> **What you have to do**: Using the data below, repeat all of it precisely.

> **Extracted records**:
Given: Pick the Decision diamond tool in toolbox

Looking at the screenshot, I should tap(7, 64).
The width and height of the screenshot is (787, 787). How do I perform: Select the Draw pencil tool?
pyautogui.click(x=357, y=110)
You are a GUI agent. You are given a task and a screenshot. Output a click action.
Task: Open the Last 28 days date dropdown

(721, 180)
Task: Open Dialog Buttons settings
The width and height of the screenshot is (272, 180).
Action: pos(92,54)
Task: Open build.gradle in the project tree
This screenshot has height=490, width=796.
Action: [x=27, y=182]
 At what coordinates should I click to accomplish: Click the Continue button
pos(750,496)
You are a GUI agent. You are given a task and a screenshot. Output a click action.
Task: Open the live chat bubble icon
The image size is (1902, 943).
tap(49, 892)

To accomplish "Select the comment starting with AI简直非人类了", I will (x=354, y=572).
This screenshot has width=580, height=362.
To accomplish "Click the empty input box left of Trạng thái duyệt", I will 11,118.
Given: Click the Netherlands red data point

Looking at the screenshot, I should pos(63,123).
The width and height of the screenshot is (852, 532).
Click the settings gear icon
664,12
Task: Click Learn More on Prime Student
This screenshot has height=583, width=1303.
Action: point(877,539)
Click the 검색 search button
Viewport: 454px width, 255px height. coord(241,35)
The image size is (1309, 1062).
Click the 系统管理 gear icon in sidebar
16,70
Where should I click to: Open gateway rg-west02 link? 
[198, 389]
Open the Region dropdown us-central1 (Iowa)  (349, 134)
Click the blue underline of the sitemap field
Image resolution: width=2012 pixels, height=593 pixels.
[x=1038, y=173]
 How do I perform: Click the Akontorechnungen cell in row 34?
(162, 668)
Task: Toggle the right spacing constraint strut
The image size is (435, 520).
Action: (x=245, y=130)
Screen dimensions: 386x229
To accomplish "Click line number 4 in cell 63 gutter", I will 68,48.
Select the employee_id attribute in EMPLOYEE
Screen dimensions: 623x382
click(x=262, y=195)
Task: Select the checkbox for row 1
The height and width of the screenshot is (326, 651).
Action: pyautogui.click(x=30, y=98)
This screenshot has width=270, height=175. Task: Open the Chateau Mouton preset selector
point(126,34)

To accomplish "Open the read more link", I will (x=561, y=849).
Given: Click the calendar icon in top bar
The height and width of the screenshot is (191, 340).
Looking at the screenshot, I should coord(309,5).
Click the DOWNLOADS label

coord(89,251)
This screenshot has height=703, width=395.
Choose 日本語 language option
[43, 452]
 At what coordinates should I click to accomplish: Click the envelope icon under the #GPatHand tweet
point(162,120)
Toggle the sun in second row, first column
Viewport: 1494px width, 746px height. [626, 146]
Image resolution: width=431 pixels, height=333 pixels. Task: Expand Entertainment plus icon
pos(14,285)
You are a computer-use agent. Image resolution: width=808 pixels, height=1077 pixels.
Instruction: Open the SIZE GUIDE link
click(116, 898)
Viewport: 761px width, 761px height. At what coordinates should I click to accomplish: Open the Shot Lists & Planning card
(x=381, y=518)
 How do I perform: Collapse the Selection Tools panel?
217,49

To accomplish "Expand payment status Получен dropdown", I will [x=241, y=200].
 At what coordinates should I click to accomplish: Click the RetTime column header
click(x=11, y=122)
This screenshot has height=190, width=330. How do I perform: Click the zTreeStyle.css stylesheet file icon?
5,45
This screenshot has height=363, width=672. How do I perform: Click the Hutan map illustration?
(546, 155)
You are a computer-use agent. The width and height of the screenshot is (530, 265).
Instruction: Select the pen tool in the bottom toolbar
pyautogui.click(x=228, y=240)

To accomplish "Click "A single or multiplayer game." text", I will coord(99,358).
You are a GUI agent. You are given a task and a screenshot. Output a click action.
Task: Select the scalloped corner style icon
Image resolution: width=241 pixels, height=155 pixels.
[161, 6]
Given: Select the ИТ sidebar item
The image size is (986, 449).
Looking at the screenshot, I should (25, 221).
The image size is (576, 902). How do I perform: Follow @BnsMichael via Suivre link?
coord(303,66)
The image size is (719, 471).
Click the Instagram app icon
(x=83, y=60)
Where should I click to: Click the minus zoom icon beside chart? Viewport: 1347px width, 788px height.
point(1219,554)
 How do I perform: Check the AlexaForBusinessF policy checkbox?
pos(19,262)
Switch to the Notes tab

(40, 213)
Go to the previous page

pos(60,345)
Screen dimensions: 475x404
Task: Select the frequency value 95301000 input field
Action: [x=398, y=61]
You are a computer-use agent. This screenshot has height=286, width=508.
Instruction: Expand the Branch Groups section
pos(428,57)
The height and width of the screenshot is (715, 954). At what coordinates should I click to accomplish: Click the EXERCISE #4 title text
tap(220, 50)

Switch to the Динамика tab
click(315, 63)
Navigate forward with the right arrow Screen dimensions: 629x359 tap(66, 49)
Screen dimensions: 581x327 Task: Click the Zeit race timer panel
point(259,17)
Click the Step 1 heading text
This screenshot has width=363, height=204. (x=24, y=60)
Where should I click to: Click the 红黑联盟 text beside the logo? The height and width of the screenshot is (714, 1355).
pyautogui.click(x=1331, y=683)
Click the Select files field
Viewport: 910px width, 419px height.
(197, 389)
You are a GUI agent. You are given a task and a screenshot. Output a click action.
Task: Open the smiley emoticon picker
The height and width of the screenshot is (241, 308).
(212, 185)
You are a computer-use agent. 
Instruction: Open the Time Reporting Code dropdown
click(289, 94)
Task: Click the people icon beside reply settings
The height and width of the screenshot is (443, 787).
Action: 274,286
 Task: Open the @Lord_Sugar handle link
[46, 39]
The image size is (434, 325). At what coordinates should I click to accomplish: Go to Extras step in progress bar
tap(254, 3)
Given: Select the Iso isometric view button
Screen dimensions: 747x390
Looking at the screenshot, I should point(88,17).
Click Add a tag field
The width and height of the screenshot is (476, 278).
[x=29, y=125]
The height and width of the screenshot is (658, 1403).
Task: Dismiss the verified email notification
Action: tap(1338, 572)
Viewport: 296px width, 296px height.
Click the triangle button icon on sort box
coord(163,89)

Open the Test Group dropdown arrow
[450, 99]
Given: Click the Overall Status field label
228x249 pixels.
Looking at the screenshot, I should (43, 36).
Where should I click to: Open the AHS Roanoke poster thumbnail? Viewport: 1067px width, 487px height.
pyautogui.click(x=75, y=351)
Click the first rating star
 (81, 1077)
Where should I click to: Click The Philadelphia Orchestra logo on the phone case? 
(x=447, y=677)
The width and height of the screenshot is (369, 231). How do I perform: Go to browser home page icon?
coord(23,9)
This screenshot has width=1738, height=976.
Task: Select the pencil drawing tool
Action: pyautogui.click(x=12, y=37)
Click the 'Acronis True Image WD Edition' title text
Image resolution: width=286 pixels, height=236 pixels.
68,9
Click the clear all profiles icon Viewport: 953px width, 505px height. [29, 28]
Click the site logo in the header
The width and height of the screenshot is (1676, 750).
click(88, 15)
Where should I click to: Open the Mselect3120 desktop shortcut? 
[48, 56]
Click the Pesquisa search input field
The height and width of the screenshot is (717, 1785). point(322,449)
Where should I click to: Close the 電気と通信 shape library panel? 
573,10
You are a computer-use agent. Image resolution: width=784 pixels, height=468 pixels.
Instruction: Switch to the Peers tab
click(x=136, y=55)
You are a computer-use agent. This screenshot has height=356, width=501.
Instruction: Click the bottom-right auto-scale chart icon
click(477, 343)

> **Output of the task**:
Given: Pick the Decision diamond tool in toolbox

Looking at the screenshot, I should tap(7, 64).
The width and height of the screenshot is (787, 787). How do I perform: Select the Draw pencil tool?
pyautogui.click(x=357, y=110)
You are a GUI agent. You are given a task and a screenshot. Output a click action.
Task: Open the Last 28 days date dropdown

(721, 180)
Task: Open Dialog Buttons settings
The width and height of the screenshot is (272, 180).
Action: pos(92,54)
Task: Open build.gradle in the project tree
This screenshot has height=490, width=796.
Action: [x=27, y=182]
 At what coordinates should I click to accomplish: Click the Continue button
pos(750,496)
You are a GUI agent. You are given a task and a screenshot. Output a click action.
Task: Open the live chat bubble icon
The image size is (1902, 943).
tap(49, 892)

To accomplish "Select the comment starting with AI简直非人类了", I will (x=354, y=572).
This screenshot has width=580, height=362.
To accomplish "Click the empty input box left of Trạng thái duyệt", I will 11,118.
Given: Click the Netherlands red data point

Looking at the screenshot, I should pos(63,123).
The width and height of the screenshot is (852, 532).
Click the settings gear icon
664,12
Task: Click Learn More on Prime Student
This screenshot has height=583, width=1303.
Action: point(877,539)
Click the 검색 search button
Viewport: 454px width, 255px height. coord(241,35)
The image size is (1309, 1062).
Click the 系统管理 gear icon in sidebar
16,70
Where should I click to: Open gateway rg-west02 link? 
[198, 389]
Open the Region dropdown us-central1 (Iowa)  (349, 134)
Click the blue underline of the sitemap field
Image resolution: width=2012 pixels, height=593 pixels.
[x=1038, y=173]
 How do I perform: Click the Akontorechnungen cell in row 34?
(162, 668)
Task: Toggle the right spacing constraint strut
The image size is (435, 520).
Action: (x=245, y=130)
Screen dimensions: 386x229
To accomplish "Click line number 4 in cell 63 gutter", I will 68,48.
Select the employee_id attribute in EMPLOYEE
Screen dimensions: 623x382
click(x=262, y=195)
Task: Select the checkbox for row 1
The height and width of the screenshot is (326, 651).
Action: pyautogui.click(x=30, y=98)
This screenshot has width=270, height=175. Task: Open the Chateau Mouton preset selector
point(126,34)

To accomplish "Open the read more link", I will (x=561, y=849).
Given: Click the calendar icon in top bar
The height and width of the screenshot is (191, 340).
Looking at the screenshot, I should coord(309,5).
Click the DOWNLOADS label

coord(89,251)
This screenshot has height=703, width=395.
Choose 日本語 language option
[43, 452]
 At what coordinates should I click to accomplish: Click the envelope icon under the #GPatHand tweet
point(162,120)
Toggle the sun in second row, first column
Viewport: 1494px width, 746px height. [626, 146]
Image resolution: width=431 pixels, height=333 pixels. Task: Expand Entertainment plus icon
pos(14,285)
You are a computer-use agent. Image resolution: width=808 pixels, height=1077 pixels.
Instruction: Open the SIZE GUIDE link
click(116, 898)
Viewport: 761px width, 761px height. At what coordinates should I click to accomplish: Open the Shot Lists & Planning card
(x=381, y=518)
 How do I perform: Collapse the Selection Tools panel?
217,49

To accomplish "Expand payment status Получен dropdown", I will [x=241, y=200].
 At what coordinates should I click to accomplish: Click the RetTime column header
click(x=11, y=122)
This screenshot has height=190, width=330. How do I perform: Click the zTreeStyle.css stylesheet file icon?
5,45
This screenshot has height=363, width=672. How do I perform: Click the Hutan map illustration?
(546, 155)
You are a computer-use agent. The width and height of the screenshot is (530, 265).
Instruction: Select the pen tool in the bottom toolbar
pyautogui.click(x=228, y=240)

To accomplish "Click "A single or multiplayer game." text", I will coord(99,358).
You are a GUI agent. You are given a task and a screenshot. Output a click action.
Task: Select the scalloped corner style icon
Image resolution: width=241 pixels, height=155 pixels.
[161, 6]
Given: Select the ИТ sidebar item
The image size is (986, 449).
Looking at the screenshot, I should (25, 221).
The image size is (576, 902). How do I perform: Follow @BnsMichael via Suivre link?
coord(303,66)
The image size is (719, 471).
Click the Instagram app icon
(x=83, y=60)
Where should I click to: Click the minus zoom icon beside chart? Viewport: 1347px width, 788px height.
point(1219,554)
 How do I perform: Check the AlexaForBusinessF policy checkbox?
pos(19,262)
Switch to the Notes tab

(40, 213)
Go to the previous page

pos(60,345)
Screen dimensions: 475x404
Task: Select the frequency value 95301000 input field
Action: [x=398, y=61]
You are a computer-use agent. This screenshot has height=286, width=508.
Instruction: Expand the Branch Groups section
pos(428,57)
The height and width of the screenshot is (715, 954). At what coordinates should I click to accomplish: Click the EXERCISE #4 title text
tap(220, 50)

Switch to the Динамика tab
click(315, 63)
Navigate forward with the right arrow Screen dimensions: 629x359 tap(66, 49)
Screen dimensions: 581x327 Task: Click the Zeit race timer panel
point(259,17)
Click the Step 1 heading text
This screenshot has width=363, height=204. (x=24, y=60)
Where should I click to: Click the 红黑联盟 text beside the logo? The height and width of the screenshot is (714, 1355).
pyautogui.click(x=1331, y=683)
Click the Select files field
Viewport: 910px width, 419px height.
(197, 389)
You are a GUI agent. You are given a task and a screenshot. Output a click action.
Task: Open the smiley emoticon picker
The height and width of the screenshot is (241, 308).
(212, 185)
You are a computer-use agent. 
Instruction: Open the Time Reporting Code dropdown
click(289, 94)
Task: Click the people icon beside reply settings
The height and width of the screenshot is (443, 787).
Action: 274,286
 Task: Open the @Lord_Sugar handle link
[46, 39]
The image size is (434, 325). At what coordinates should I click to accomplish: Go to Extras step in progress bar
tap(254, 3)
Given: Select the Iso isometric view button
Screen dimensions: 747x390
Looking at the screenshot, I should point(88,17).
Click Add a tag field
The width and height of the screenshot is (476, 278).
[x=29, y=125]
The height and width of the screenshot is (658, 1403).
Task: Dismiss the verified email notification
Action: tap(1338, 572)
Viewport: 296px width, 296px height.
Click the triangle button icon on sort box
coord(163,89)

Open the Test Group dropdown arrow
[450, 99]
Given: Click the Overall Status field label
228x249 pixels.
Looking at the screenshot, I should (43, 36).
Where should I click to: Open the AHS Roanoke poster thumbnail? Viewport: 1067px width, 487px height.
pyautogui.click(x=75, y=351)
Click the first rating star
 (81, 1077)
Where should I click to: Click The Philadelphia Orchestra logo on the phone case? 
(x=447, y=677)
The width and height of the screenshot is (369, 231). How do I perform: Go to browser home page icon?
coord(23,9)
This screenshot has width=1738, height=976.
Task: Select the pencil drawing tool
Action: pyautogui.click(x=12, y=37)
Click the 'Acronis True Image WD Edition' title text
Image resolution: width=286 pixels, height=236 pixels.
68,9
Click the clear all profiles icon Viewport: 953px width, 505px height. [29, 28]
Click the site logo in the header
The width and height of the screenshot is (1676, 750).
click(88, 15)
Where should I click to: Open the Mselect3120 desktop shortcut? 
[48, 56]
Click the Pesquisa search input field
The height and width of the screenshot is (717, 1785). point(322,449)
Where should I click to: Close the 電気と通信 shape library panel? 
573,10
You are a computer-use agent. Image resolution: width=784 pixels, height=468 pixels.
Instruction: Switch to the Peers tab
click(x=136, y=55)
You are a computer-use agent. This screenshot has height=356, width=501.
Instruction: Click the bottom-right auto-scale chart icon
click(477, 343)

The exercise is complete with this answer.